From dinuclear to two-dimensional Dy(iii) complexes: single crystal–single crystal transformation and single-molecule magnetic behavior

Abstract

Regulating the magnetic properties through structural transformation and multifunctional magnetic bistable materials attracts increasing interest in the research area of molecular magnets. Herein, we have obtained a two-dimensional Dy³⁺ metal–organic framework {[Dy₂(H₂L)₂(H₂O)(CH₃OH)](ClO₄)₂·H₂O}_n (1) and three dinuclear Dy₂ complexes 2–4 based on the new diacylhydrazone ligand H₄L. The structural analyses show that the Dy³⁺ ions have a coordination geometry of Hula-hoop (C_2v) and are coordinated by one or two trans phenoxy groups of the ligand H₃L⁻ or H₂L²⁻ with Dy–O_phenoxy bond distances in the range of 2.175–2.252 Å. The 2D complex (1) exhibits excellent thermal stability, a broad ligand-based fluorescence emission band and selective adsorption capacity for rhodamine B. The dinuclear Dy₂ complexes (2–4) undergo consecutive single-crystal to single-crystal transformation in the mother liquor.

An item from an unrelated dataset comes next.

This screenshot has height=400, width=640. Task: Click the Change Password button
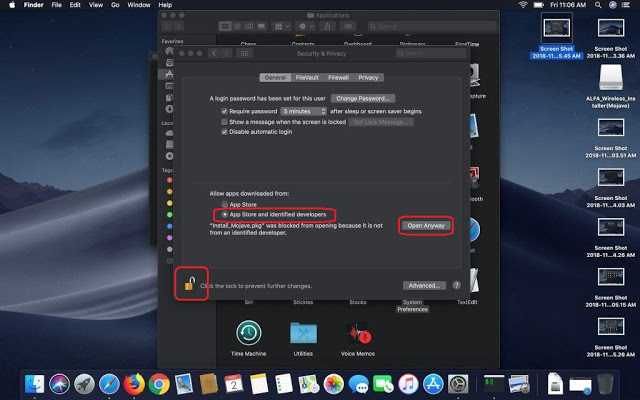click(361, 99)
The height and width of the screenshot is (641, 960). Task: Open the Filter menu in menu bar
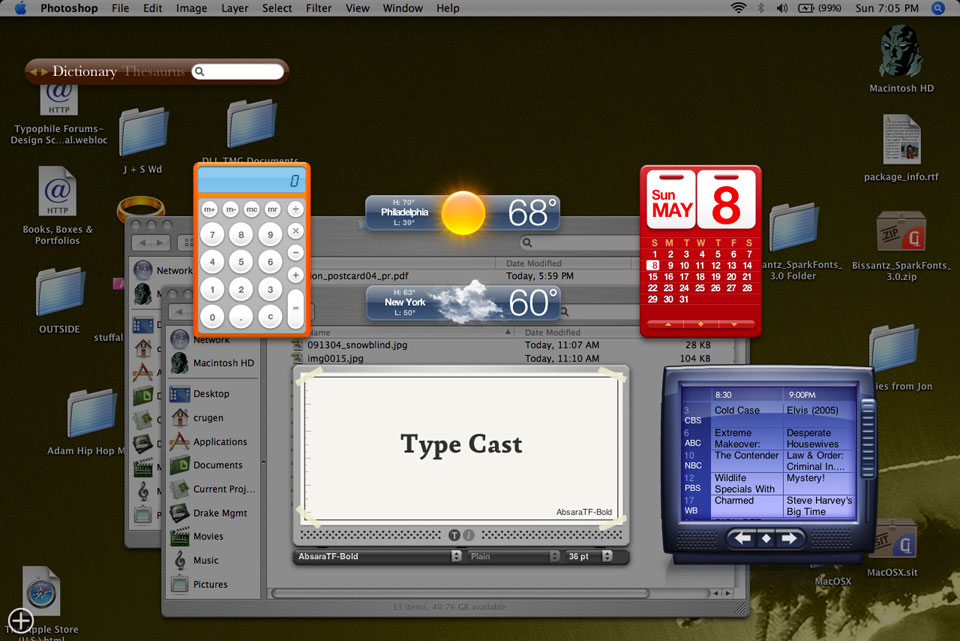pyautogui.click(x=319, y=8)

Alternating-current (ac) susceptibility measurements reveal that 1–3 display typical single-molecule magnetic properties with effective energy barriers of 91.6 K, 106.3 K and 91.9 K, respectively. Ab initio calculations evidence good magnetic anisotropy with the calculated energy of the first excited state as high as 392.5 K (272.8 cm⁻¹) for 1, 257.5 K (179.0 cm⁻¹) for 2 and 250.2 K (173.9 cm⁻¹) for 3, respectively.